What the task requires
Where in the records does the word "node" occur? Copy each line in which it does.

┌─ Data for analysis

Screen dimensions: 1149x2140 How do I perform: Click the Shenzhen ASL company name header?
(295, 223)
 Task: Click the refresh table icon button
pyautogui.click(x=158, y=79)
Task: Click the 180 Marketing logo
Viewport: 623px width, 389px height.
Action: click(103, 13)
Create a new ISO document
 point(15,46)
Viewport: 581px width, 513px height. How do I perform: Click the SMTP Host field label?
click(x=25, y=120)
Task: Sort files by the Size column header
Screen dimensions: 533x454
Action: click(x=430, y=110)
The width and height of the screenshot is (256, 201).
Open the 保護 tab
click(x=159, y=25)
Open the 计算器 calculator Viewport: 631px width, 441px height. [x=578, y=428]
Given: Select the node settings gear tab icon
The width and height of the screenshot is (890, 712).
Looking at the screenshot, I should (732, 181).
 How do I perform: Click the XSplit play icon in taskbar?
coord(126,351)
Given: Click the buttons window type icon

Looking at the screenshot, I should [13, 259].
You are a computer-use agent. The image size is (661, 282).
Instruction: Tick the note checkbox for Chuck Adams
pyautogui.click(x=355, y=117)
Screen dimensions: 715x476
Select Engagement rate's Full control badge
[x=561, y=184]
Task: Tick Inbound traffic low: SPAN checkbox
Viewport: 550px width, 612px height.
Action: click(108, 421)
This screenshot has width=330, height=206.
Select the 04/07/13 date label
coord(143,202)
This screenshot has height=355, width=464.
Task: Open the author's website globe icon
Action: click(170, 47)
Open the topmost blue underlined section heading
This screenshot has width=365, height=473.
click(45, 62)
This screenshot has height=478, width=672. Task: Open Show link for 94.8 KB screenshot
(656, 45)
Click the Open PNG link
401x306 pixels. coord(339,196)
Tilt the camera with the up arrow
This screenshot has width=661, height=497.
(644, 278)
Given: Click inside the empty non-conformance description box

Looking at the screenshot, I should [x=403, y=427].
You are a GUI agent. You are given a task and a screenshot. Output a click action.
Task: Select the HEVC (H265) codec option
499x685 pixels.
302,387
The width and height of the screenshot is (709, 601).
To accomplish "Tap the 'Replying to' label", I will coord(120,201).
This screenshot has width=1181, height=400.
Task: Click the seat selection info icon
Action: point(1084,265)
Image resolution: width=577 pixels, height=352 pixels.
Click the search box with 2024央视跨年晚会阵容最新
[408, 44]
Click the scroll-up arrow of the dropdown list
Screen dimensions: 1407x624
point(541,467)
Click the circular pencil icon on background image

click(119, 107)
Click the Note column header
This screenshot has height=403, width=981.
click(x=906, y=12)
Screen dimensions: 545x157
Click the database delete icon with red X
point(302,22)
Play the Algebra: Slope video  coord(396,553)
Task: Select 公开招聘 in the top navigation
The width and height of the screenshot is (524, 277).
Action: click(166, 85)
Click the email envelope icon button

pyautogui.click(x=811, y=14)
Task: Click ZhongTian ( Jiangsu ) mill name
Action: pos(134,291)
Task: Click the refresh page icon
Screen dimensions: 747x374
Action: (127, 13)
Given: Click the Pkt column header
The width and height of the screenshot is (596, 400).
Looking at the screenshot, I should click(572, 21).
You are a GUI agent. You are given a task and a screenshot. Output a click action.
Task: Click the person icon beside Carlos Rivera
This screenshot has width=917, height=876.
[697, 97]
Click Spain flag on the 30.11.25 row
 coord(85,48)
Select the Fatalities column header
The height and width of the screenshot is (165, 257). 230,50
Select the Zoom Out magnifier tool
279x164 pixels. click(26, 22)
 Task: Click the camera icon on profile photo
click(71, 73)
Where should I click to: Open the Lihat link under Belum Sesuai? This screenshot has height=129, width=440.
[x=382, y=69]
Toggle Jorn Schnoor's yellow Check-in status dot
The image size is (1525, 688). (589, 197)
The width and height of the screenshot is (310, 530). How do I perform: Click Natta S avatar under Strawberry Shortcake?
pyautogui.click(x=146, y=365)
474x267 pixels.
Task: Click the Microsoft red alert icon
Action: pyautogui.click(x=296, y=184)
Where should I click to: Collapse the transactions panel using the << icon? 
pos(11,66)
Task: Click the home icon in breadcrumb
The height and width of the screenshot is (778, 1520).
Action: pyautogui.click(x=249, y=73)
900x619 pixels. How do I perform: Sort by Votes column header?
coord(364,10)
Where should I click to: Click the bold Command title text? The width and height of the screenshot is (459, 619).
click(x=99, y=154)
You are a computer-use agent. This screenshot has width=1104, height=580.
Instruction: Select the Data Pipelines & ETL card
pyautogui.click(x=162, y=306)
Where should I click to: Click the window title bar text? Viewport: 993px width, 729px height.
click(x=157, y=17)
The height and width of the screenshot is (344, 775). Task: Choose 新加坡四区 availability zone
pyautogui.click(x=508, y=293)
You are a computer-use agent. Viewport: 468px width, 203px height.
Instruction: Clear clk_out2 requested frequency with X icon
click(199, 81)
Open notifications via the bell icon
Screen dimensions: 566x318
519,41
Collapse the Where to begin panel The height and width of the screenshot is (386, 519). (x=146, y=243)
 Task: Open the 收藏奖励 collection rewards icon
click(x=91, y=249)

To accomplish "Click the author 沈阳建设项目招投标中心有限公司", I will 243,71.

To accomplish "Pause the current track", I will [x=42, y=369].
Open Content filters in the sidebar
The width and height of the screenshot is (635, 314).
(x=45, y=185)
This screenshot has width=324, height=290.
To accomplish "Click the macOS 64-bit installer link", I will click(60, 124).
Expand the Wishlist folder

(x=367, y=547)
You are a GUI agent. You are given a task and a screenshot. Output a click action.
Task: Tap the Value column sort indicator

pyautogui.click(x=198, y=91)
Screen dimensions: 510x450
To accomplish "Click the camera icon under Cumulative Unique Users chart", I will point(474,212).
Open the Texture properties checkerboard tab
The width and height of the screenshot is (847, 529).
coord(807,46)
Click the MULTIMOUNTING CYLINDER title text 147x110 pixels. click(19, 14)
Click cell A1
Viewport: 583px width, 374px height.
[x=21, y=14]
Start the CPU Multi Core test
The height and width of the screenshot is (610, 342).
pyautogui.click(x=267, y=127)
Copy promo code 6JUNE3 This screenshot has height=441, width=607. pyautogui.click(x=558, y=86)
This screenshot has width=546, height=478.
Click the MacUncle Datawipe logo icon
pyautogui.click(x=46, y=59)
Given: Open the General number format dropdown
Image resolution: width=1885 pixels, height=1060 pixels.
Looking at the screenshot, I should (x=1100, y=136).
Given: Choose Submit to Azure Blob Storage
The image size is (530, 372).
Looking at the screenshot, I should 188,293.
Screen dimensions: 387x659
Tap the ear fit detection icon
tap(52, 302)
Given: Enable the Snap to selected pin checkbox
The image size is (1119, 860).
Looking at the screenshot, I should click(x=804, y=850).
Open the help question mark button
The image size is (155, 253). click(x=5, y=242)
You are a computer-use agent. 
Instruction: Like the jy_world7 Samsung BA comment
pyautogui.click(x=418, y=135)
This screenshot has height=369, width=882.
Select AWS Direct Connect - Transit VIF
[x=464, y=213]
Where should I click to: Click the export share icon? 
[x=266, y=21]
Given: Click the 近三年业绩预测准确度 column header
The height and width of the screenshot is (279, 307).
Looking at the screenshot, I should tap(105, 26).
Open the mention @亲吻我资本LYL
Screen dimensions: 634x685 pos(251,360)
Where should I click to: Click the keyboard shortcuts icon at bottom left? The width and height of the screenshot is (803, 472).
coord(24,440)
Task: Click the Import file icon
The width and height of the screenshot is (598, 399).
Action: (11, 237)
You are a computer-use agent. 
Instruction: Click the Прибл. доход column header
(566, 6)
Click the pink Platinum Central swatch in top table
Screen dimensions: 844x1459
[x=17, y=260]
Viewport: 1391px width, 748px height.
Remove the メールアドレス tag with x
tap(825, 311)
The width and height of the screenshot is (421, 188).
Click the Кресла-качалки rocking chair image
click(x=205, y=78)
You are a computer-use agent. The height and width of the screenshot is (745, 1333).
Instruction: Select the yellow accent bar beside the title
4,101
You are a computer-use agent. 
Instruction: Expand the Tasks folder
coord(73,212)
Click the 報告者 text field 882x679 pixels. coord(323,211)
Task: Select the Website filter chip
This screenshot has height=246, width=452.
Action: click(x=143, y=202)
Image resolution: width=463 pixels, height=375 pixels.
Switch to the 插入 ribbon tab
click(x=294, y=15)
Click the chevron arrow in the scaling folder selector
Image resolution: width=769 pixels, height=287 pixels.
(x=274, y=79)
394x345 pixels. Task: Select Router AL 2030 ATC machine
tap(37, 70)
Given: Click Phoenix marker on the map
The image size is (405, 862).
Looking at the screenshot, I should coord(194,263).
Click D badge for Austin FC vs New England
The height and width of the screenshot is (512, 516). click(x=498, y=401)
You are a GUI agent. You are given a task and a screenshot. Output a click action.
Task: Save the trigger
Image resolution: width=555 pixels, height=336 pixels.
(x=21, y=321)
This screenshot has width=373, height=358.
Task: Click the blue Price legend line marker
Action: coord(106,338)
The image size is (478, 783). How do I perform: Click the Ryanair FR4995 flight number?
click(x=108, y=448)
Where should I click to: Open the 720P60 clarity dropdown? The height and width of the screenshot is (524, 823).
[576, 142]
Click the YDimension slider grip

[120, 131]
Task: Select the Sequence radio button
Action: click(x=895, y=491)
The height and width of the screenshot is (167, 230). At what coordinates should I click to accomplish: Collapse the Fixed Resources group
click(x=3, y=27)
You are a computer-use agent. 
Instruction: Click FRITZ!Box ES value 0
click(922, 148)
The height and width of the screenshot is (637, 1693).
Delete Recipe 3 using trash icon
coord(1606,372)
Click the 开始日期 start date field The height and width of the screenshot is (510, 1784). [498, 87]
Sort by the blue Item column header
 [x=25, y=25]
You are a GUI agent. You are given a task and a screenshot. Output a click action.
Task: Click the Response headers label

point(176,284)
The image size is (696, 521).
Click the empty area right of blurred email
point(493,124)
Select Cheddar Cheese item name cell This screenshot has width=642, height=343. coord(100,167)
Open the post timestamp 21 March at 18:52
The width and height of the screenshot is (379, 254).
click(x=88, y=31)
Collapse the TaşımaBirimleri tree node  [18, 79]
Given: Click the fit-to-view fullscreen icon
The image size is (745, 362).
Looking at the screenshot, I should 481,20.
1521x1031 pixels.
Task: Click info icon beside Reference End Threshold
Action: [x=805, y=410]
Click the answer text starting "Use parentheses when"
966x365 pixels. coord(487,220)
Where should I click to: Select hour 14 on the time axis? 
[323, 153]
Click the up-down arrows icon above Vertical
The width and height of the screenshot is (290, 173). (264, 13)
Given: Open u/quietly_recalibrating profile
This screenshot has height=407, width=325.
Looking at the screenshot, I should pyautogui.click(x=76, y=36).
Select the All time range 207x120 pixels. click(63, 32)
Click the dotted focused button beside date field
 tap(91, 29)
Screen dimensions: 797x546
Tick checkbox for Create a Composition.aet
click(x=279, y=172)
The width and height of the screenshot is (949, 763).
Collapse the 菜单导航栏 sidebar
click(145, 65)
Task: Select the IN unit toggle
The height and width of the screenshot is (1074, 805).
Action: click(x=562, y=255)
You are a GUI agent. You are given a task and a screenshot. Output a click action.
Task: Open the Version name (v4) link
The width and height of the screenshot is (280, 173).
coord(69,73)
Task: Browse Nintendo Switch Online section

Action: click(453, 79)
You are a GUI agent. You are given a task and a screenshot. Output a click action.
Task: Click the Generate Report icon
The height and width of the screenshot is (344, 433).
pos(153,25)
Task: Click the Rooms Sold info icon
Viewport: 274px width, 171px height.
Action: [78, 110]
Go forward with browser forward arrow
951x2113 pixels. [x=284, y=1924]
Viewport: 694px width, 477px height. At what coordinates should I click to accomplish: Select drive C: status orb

└─

Task answer
Given: Select the node settings gear tab icon
Collapse the TaşımaBirimleri tree node  [18, 79]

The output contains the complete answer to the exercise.